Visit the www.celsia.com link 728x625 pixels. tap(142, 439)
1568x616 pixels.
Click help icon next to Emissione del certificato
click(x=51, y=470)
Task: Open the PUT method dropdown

####

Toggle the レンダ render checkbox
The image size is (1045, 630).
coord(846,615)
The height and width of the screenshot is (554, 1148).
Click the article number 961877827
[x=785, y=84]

####

Work instruction.
Where the data above reaches the line holding "Visit the www.celsia.com", begin printing, and stop after the line holding "Task: Open the PUT method dropdown". Each line must be reproduced exactly, with nothing else added.

Answer section.
Visit the www.celsia.com link 728x625 pixels. tap(142, 439)
1568x616 pixels.
Click help icon next to Emissione del certificato
click(x=51, y=470)
Task: Open the PUT method dropdown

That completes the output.